Election law experts say the claim is false. Certification is not optional, and officials are required to certify the vote once the proper process for any election challenges is complete.

The advertisements featured the logo of a group called Follow the Law, but a disclaimer said they were paid for by the American Principles Project Foundation. Follow the Law also sent a letter to at least one clerk in Nevada, according to Wisconsin Watch and ProPublica, urging him not to be a “rubber-stamp” and directing him to a website that again suggested election officials have discretion not to certify elections.

Cleta Mitchell, a lawyer and longtime ally of Trump who assisted his efforts to overturn the 2020 election, and Heather Honey, a researcher known for misleading election analyses who now works in the Department of Homeland Security, are both listed as directors of the Fair Elections Fund, which was incorporated in Delaware in 2023. Neither Mitchell nor Honey responded to a request for comment from the Guardian.

Honey’s appointment to an elections role at the DHS has alarmed voting rights groups, who say it places an election denier in a powerful government role. Before joining the government, Honey produced misleading research that Trump has cited to undermine confidence in the 2020 election. She has falsely claimed, for example, that there were more votes in Pennsylvania in 2020 than there were voters.

The Fair Elections Fund has raised more than $7.7 million since its incorporation. The fund appears to have been largely funded by the Conservative Partnership Institute (CPI), a group that serves as a hub for Trump loyalists in Washington. The CPI, where Mitchell is a senior legal fellow, gave the Fair Elections Fund more than $6 million in 2024, tax documents show. The Fair Elections Fund also lists the CPI’s headquarters as its address on tax documents.

During the same period, the fund also gave $1.875 million to the Article III Foundation, a group linked to a nonprofit run by Trump ally Mike Davis, which ran Spanish-language ads ahead of the 2024 election warning that non-citizen voting was illegal and a deportable offense. The fund also sent $285,000 to Urban Legend Media, a company that connects funders with influencers to promote causes. The Fair Elections Fund spent money as part of a campaign to promote the Save Act, a voting restriction bill that did not pass Congress.

The fund also sent $200,000 to the Election Research Institute, a group where Honey served as president until 2025. Between 2023 and 2025, the group also paid Verity Vote, another group Honey led, nearly $200,000 for consulting.

“Cleta Mitchell and Heather Honey are not only leading figures in the election denial movement, they are also helping channel millions of dollars to an ecosystem of groups that seek to undermine the freedom to vote and mainstream fringe election claims,” said Brendan Fischer, director of strategic investigations at Campaign Legal Center, a watchdog group. “These grants are important not only for what they fund individually, but for the broader election denial infrastructure they help build.”

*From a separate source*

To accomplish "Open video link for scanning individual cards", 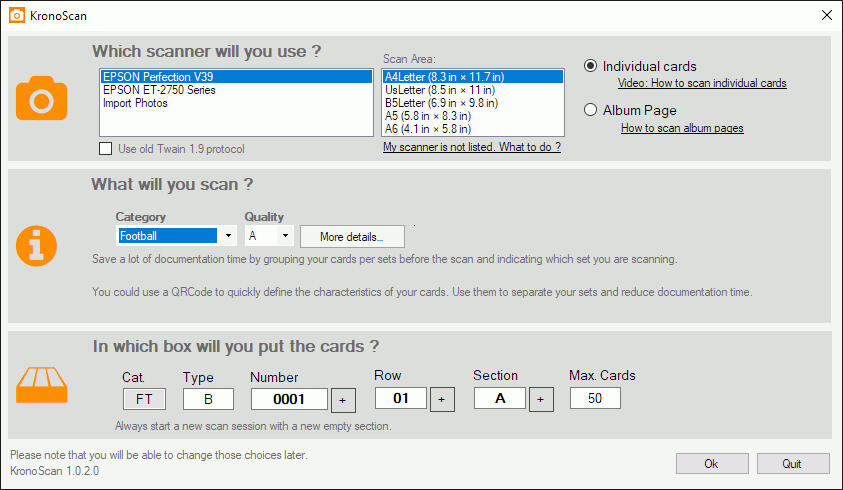I will pos(701,84).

Michael McNulty, the policy director at Issue One, a watchdog group that has analyzed the donors behind the Only Citizens Vote coalition, said: “We still see a massive ecosystem built around producing and spreading and pushing false, baseless, tired, debunked conspiracy theories about election fraud.”

He said the fund “fits perfectly into what we’ve kind of called the ‘election takeover playbook’ that Trump has. The first step [is] just like being able to massively spread these false conspiracy theories about election fraud.”

McNulty added: “What seems to be a large ecosystem, then when you start connecting the dots, a lot of the same people and same groups are involved. And the same funders are involved.”

The American Principles Project did not respond to a request for comment from the Guardian.